Four identified metrics involved actual studies, where participants, often field experts, assess the reproducibility of studies. The participants in prediction markets, used in two of our application papers [16,48], trade contracts which will be worth a certain amount of money based on replication outcomes. The final price of the contracts will reflect the predicted probability of successful replication. Prediction markets are most applicable when a set of original studies are planned to be replicated. Other metrics use survey techniques to evaluate whether an original study’s design, methods or reporting meet community standards of reproducible research. The RepliCATS methodology uses a modified Delphi process, where experts are asked to reach a consensus on the reproducibility of a study in several rounds before the data are aggregated into a final reproducibility assessment. In many ‘many phenomena, one study’ projects, replication teams are asked to assess replication outcomes using a binary scale (success/failure) or a more nuanced scale (e.g. Likert). While the implementation of these metrics was generally classified as clear, they can be labour- and cost-intensive because of the need to recruit participants, or pay participants in prediction markets.
Finally, we identified three algorithm-based metrics. Two involve checking the presence or absence of certain reproducibility-related proxy features using automated software tools. Another algorithm uses machine learning models to quantify reproducibility based on the texts and meta-data of a study. These algorithm-based metrics are useful for evaluating the reproducibility of single original studies, but might again come with substantial costs, as they are computationally extensive, or require specialized software and IT knowledge.

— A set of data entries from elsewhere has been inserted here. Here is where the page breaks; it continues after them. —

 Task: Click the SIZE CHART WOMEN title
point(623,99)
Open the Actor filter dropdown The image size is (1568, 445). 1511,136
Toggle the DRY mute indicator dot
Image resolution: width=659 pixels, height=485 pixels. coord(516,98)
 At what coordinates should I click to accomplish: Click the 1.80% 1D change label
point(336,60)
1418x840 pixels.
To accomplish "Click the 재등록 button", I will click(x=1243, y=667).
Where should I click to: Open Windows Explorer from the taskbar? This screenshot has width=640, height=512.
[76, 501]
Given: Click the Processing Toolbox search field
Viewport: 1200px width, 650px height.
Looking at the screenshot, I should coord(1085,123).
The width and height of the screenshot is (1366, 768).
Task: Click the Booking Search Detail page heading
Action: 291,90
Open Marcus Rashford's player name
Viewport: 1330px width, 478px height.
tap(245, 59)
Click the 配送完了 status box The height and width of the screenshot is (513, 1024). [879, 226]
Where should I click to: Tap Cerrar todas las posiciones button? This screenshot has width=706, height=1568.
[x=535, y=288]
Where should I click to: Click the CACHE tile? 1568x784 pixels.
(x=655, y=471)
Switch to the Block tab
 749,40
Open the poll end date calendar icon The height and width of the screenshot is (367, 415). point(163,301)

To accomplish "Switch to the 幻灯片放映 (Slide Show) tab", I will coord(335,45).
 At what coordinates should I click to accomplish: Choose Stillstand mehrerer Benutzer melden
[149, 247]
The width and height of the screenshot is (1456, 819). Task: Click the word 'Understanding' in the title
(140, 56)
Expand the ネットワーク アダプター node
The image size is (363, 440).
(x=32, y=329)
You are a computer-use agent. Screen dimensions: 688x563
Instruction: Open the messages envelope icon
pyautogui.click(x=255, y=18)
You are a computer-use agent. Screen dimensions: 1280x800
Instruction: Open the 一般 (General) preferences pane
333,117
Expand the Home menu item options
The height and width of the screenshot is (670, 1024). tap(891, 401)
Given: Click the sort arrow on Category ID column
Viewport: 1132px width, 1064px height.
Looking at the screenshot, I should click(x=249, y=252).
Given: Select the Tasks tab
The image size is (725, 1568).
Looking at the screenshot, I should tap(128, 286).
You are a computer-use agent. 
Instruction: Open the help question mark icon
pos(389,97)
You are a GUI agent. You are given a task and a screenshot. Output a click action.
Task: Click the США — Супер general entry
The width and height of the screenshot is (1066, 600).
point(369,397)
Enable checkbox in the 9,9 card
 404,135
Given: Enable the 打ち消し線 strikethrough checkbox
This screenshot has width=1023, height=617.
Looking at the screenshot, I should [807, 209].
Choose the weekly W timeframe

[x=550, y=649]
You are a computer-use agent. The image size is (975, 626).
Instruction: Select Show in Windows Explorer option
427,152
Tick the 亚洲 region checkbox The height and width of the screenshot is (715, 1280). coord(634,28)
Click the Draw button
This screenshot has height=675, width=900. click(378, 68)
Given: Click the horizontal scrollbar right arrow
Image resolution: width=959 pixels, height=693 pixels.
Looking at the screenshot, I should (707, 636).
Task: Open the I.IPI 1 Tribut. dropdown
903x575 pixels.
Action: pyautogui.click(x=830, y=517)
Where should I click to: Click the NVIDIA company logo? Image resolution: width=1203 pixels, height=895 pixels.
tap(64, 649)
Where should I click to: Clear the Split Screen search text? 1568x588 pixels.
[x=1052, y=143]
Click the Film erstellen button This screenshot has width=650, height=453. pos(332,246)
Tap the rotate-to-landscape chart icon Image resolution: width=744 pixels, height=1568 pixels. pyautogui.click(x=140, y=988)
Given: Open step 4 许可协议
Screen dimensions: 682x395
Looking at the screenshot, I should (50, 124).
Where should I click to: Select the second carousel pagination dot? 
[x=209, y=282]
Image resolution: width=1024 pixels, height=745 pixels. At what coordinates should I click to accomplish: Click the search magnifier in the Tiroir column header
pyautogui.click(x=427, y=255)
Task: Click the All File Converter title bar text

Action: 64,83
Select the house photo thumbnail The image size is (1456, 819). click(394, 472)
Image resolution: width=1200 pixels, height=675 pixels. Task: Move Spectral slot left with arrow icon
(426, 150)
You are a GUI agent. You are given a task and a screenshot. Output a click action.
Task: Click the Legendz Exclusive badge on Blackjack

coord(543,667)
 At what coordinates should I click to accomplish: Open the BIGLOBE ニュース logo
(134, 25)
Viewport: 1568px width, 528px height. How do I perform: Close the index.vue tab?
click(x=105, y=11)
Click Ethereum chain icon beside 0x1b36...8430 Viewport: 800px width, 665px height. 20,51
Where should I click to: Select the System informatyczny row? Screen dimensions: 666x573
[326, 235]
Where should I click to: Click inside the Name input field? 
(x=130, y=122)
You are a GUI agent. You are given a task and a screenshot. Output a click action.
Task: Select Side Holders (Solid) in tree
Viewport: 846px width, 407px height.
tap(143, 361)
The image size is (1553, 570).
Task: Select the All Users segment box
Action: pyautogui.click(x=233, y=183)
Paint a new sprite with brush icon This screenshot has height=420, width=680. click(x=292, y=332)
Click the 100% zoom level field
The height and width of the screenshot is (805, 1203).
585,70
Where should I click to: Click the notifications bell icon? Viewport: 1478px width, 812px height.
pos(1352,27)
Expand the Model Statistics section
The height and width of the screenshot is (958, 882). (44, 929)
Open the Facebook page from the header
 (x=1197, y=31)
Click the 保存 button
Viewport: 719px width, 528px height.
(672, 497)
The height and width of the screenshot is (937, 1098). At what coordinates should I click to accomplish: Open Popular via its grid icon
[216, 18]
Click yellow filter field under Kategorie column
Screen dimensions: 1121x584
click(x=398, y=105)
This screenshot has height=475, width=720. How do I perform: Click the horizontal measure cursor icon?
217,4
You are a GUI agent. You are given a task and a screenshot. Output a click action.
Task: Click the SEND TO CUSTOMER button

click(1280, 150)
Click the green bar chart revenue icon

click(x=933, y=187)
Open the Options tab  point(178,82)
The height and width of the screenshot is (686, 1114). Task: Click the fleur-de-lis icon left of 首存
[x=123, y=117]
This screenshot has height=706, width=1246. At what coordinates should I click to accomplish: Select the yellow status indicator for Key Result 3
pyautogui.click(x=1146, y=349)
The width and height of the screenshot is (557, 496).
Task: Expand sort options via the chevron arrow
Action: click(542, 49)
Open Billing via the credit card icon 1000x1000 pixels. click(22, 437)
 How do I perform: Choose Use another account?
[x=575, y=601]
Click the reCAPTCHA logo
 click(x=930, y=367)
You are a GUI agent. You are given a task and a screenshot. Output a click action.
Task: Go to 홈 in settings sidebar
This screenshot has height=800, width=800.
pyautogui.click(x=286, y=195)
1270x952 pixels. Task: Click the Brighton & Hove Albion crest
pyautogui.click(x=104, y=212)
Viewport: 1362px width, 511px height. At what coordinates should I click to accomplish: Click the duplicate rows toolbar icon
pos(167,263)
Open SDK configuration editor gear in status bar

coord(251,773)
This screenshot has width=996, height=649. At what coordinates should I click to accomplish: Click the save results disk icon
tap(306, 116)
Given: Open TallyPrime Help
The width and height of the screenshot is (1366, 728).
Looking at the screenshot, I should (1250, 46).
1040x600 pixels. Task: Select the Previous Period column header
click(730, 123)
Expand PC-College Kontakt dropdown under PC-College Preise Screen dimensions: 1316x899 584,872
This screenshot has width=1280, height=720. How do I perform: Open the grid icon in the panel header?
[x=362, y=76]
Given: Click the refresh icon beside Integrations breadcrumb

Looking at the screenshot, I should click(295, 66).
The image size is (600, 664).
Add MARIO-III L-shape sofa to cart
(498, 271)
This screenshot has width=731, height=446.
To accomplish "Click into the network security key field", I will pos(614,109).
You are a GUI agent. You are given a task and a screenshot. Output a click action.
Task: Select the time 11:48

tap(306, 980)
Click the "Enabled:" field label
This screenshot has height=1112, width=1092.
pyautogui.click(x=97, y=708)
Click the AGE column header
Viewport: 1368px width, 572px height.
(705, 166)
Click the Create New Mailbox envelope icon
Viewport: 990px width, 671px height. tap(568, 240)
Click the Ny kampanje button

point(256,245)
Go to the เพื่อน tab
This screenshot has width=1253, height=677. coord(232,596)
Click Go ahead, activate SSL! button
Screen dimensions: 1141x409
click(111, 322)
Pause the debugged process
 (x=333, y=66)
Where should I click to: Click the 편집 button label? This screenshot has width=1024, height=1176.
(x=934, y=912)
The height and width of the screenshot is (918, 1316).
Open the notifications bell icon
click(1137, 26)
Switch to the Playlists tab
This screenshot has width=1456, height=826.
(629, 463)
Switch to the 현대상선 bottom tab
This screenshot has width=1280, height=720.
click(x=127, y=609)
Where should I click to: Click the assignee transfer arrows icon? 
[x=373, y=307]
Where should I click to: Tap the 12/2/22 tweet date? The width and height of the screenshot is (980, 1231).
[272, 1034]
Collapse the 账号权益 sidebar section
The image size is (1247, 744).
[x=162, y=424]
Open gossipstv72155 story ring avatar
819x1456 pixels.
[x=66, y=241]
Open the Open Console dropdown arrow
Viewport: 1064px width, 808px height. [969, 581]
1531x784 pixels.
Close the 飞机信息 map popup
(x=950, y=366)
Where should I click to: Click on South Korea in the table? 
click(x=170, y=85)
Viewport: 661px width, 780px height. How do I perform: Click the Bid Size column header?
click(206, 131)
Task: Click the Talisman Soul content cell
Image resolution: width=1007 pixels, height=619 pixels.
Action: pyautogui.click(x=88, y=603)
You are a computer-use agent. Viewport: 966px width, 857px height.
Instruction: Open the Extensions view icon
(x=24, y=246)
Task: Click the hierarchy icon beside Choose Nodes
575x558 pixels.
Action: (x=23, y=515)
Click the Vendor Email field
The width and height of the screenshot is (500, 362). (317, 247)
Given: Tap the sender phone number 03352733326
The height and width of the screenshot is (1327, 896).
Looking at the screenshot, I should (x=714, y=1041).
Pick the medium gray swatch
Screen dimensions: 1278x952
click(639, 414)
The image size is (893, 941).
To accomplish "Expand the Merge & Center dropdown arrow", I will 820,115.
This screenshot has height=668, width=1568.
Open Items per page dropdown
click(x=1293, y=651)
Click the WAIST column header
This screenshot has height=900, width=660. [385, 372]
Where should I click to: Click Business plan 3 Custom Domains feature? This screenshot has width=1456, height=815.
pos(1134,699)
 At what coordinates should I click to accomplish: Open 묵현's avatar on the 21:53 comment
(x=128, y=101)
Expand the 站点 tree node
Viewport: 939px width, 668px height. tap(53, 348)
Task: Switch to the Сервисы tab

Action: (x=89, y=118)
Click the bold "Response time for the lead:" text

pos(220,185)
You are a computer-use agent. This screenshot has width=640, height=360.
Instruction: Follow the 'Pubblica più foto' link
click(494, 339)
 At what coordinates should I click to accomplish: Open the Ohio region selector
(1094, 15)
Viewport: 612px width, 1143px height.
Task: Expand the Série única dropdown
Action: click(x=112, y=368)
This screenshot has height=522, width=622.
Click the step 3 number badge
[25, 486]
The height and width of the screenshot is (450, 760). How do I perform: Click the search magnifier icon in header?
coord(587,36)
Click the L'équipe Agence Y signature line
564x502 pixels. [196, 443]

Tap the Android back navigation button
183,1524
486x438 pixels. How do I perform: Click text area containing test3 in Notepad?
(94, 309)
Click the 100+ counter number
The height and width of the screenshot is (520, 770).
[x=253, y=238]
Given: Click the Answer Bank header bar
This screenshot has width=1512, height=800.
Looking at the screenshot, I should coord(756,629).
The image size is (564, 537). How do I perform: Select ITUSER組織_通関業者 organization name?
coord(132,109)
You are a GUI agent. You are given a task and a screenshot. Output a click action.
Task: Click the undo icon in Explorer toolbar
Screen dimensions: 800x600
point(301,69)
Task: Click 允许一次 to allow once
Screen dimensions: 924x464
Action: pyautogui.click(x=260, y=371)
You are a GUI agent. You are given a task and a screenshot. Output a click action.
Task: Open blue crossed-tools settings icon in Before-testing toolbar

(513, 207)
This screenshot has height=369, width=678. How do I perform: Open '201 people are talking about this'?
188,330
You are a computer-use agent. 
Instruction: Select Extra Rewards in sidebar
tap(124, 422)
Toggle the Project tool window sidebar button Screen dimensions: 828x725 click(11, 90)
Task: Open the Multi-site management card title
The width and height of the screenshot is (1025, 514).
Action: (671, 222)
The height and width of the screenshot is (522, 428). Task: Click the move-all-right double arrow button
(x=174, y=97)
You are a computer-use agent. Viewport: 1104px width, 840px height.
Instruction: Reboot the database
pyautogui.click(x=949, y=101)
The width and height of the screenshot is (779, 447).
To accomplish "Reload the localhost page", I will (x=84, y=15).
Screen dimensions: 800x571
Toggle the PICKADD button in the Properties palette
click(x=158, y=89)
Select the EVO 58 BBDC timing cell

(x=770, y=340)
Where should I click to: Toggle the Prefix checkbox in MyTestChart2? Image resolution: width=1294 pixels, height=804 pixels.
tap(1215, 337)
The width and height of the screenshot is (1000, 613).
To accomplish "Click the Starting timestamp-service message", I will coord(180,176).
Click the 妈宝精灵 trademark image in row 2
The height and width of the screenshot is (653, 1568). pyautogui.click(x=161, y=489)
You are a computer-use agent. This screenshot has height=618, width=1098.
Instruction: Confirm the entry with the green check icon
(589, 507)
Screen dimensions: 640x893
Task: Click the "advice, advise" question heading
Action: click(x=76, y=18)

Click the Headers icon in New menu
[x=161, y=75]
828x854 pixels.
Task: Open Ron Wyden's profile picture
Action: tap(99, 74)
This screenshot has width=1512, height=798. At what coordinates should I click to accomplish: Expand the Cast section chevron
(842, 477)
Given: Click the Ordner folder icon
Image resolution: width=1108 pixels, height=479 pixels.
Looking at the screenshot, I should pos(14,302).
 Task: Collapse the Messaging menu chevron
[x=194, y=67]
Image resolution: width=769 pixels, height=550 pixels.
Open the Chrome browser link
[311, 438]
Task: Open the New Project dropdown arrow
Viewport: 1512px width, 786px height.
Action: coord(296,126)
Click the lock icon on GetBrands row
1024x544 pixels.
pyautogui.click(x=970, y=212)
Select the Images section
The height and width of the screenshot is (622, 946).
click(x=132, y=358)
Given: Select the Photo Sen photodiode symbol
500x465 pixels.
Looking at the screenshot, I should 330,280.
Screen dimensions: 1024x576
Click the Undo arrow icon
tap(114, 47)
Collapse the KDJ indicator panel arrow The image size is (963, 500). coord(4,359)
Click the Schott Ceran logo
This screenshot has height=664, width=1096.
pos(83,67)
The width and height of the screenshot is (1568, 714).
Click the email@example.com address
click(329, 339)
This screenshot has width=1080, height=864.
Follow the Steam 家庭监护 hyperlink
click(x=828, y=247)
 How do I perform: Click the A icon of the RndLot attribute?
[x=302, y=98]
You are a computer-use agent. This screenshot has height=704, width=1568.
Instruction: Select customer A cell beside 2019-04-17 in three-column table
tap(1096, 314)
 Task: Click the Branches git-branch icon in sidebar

3.5. Equity, diversity and inclusion considerations in reproducibility assessment
For 18 of the 49 application papers (37%) and 15 of the 95 methodological papers (16%), we extracted content related to EDI. The extracted text was grouped into five themes: diversity in replication teams, diversity in replication samples, epistemic diversity, generalization of findings and research culture. Methodological papers overwhelmingly focused on epistemic diversity, defined as the diversity of knowledge production, expertise, field, method of study, epistemic values and/or reasoning [5,156]. This epistemic diversity was reflected in the methods papers either via encouraging future studies generalizing the metric to fields other than those initially proposed, or an explanation that the metric is only relevant for a specific field or method of study. Application papers were more likely to encourage diversity of replication teams (those conducting replication studies) or replication samples (both human and non-human samples). Several application papers highlighted the importance of generalizability and heterogeneity, noting that increased diversity and heterogeneity in replications may lead to increased generalizability when findings of multiple replications are considered in aggregate. Finally, two papers (one application and one methodological) noted the relevance of research culture to reproducibility and reproducibility metrics, suggesting that social and cultural factors can facilitate or impede uptake of reproducible research practices and replication projects. The raw data containing the extracted texts on EDI considerations are available via osf.io/sbcy3/.
4. Discussion
In this study, we systematically searched the methodological literature on metrics to quantify, assess, explain, or predict reproducibility. This review was complemented by an investigation into the reproducibility metrics that have so far been used in large-scale replication projects. Our search included 49 replication projects and 95 distinct methodological papers. We identified 50 different metrics and summarized them in a table which organized the metrics by type—formulas or statistical models, frameworks, graphs, studies, surveys or questionnaires, and algorithms. When conceptualizing this review, we did not expect to find such a high number of metrics. The fact that they are diverse in nature and address slightly different questions and aspects of reproducibility, underpins the complexity of measuring reproducibility. Therefore, there cannot be a single, universally applicable reproducibility metric; it should be a case-by-case choice aligned with the goals of the study.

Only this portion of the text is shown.